● **COMPITO ASSEGNATO**:
Rispondi a queste domande sul brano della giovane infiltrata a Mosul:
(a) A chi ha passato informazioni la donna, prima e poi?
(b) Come considerava il suo lavoro pericoloso?
(c) Che fine hanno fatto molti suoi "colleghi" scoperti?

Come in ogni guerra il successo di un offensiva militare passa per le informazioni fornite dagli infiltrati presenti nello schieramento avversario. Così anche per la guerra in Siria, le spie hanno avuto un ruolo fondamentale per l’avanzata della coalizione all’interno della roccaforte dell’Isis a Mosul.
Recentemente sulle pagine de ‘Gliocchidella guerra’ viene parafrasata l’esperienza di una giovane donna che per mesi ha passato informazioni prima ai peshmerga curdi e poi all’esercito iracheno. Il desiderio di combattere il gruppo terroristico dall’interno ha portato questa intrepida donna ad infiltrarsi nei ranghi del personale medico.
Per mesi ha curato i soldati feriti in operazioni militari, nel frattempo osservava ogni dettaglio di ciò che accadeva attorno e consegnava i rapporti ai curdi. Un lavoro pericoloso che poteva costarle anche la vita, ma che riteneva un obbligo nei confronti della sua patria e dei suoi concittadini schiacciati dalla dittatura del sedicente ‘Stato Islamico’.
Nel corso di quei mesi la guerra si faceva sempre più dura e l’Isis perdeva territori. Ben presto è iniziata la caccia agli infiltrati, molti suoi “Colleghi”sono stati scoperti ed assassinati insieme alle loro famiglie. Il suo ruolo si fece ancora più complicato, sia perché i membri dell’Isis erano più sospettosi, sia perché il rischio per gli informatori curdi si faceva sempre più incombente.

Voci della raccolta:
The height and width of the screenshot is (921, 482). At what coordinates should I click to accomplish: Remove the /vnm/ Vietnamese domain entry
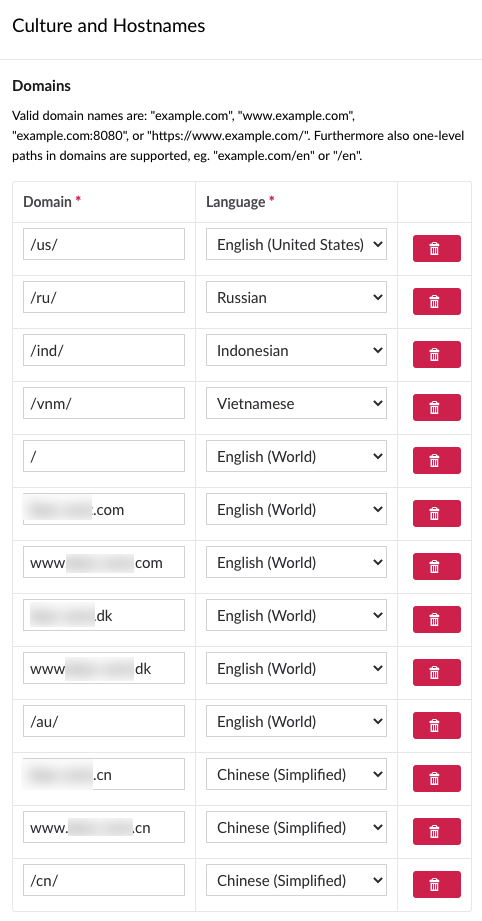click(x=436, y=407)
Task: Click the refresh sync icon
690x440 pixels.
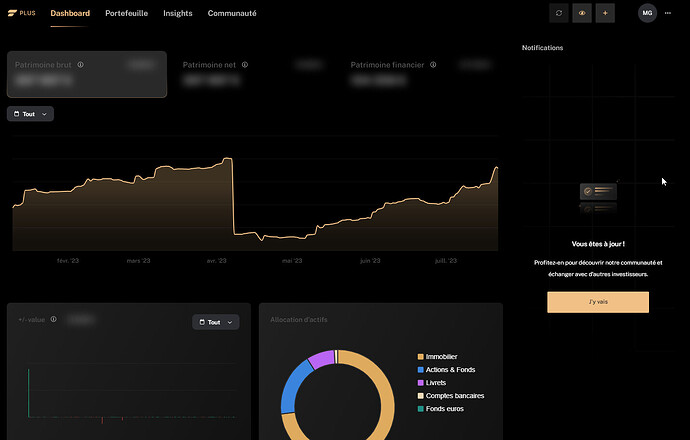Action: tap(560, 13)
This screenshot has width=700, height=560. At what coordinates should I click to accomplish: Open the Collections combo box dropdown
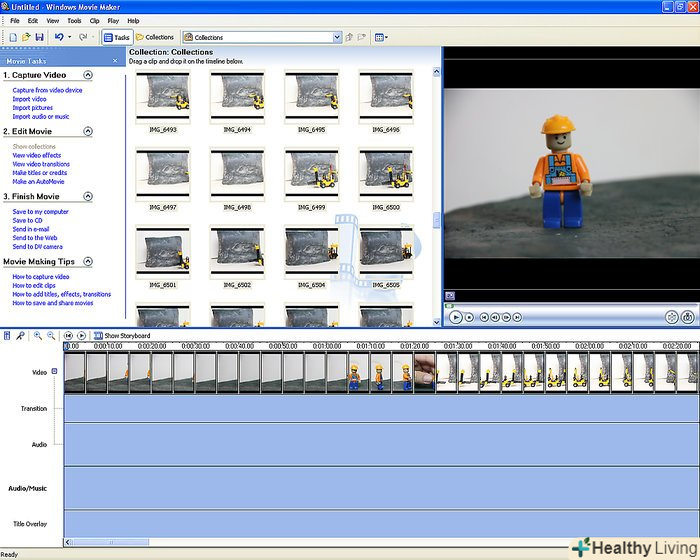click(336, 37)
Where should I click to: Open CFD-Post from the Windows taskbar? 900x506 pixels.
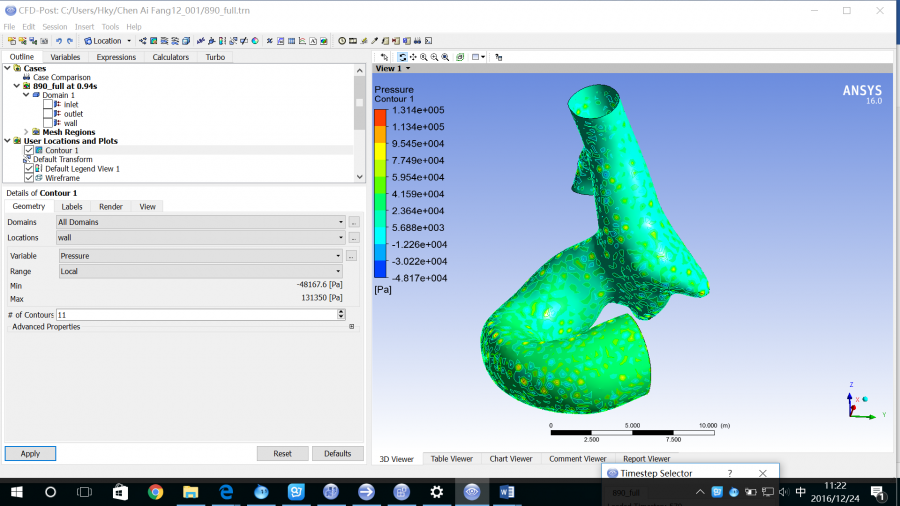[472, 492]
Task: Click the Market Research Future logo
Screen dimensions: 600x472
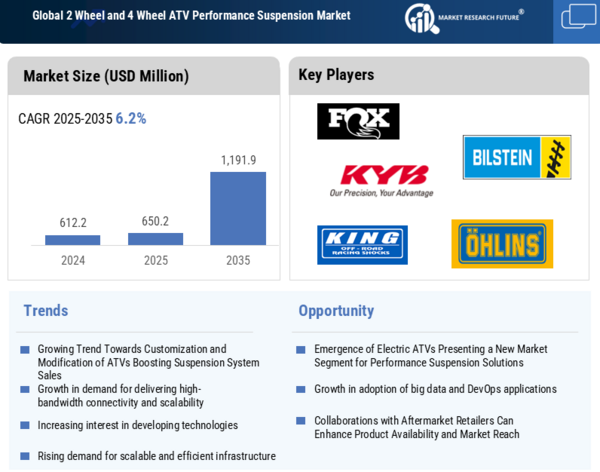Action: [463, 17]
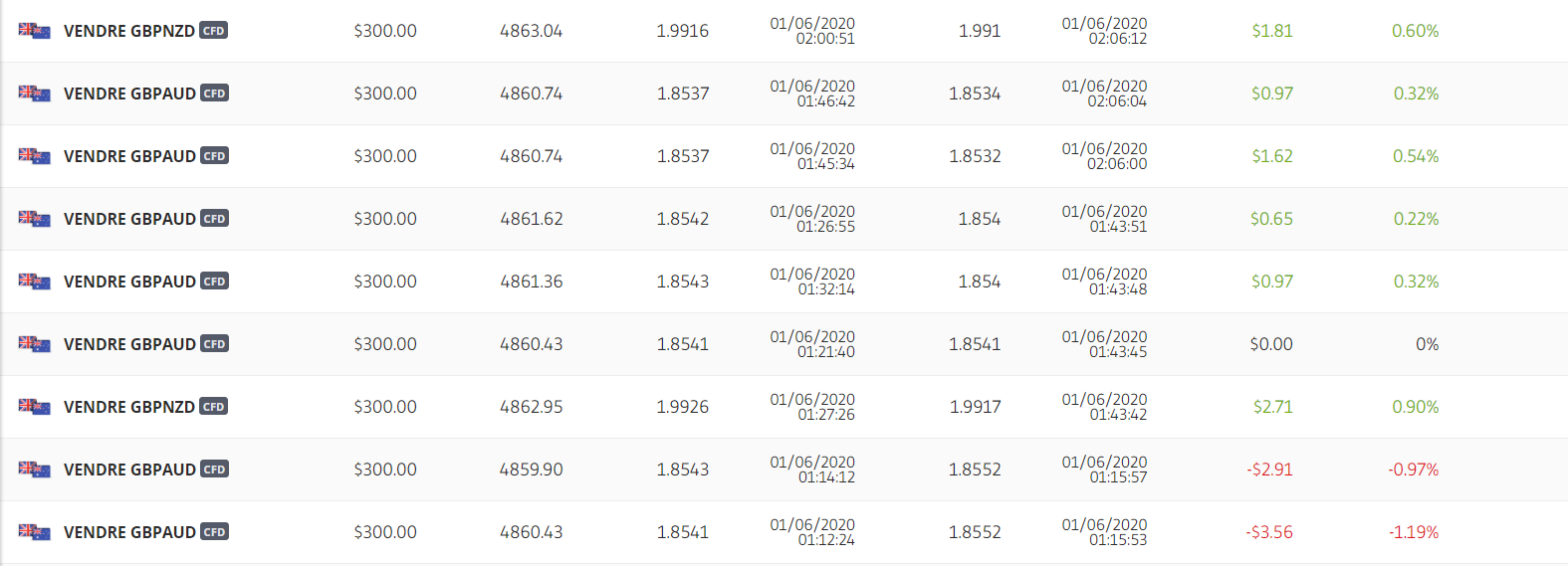Screen dimensions: 1568x566
Task: Click flag icon of GBPAUD trade losing $2.91
Action: tap(34, 470)
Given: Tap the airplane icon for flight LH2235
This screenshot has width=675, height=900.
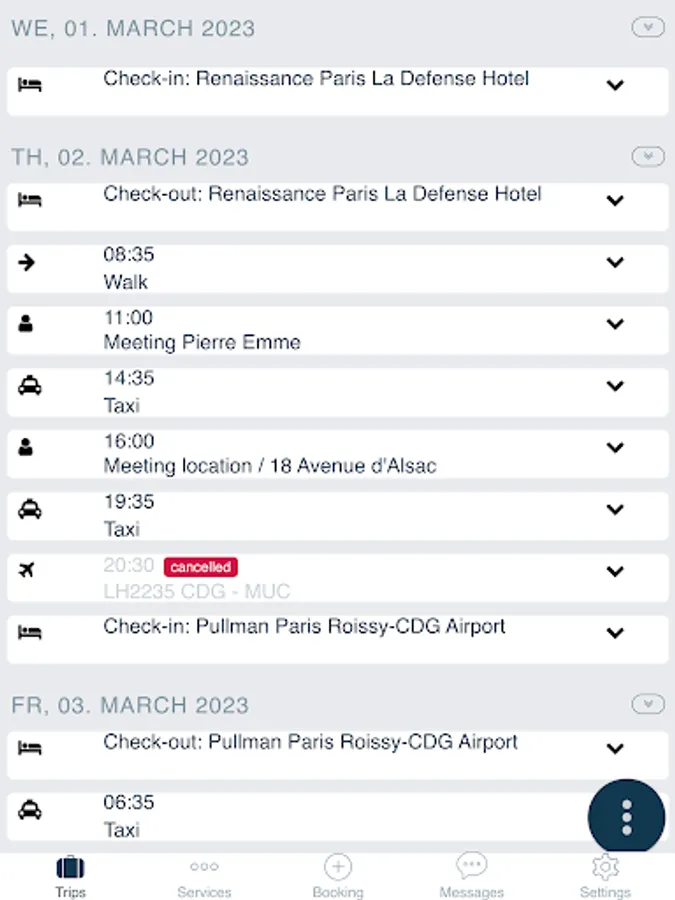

● **SOLUZIONE**:
(a) Prima ai peshmerga curdi e poi all'esercito iracheno.
(b) Come un obbligo nei confronti della sua patria e dei suoi concittadini.
(c) Sono stati assassinati insieme alle loro famiglie.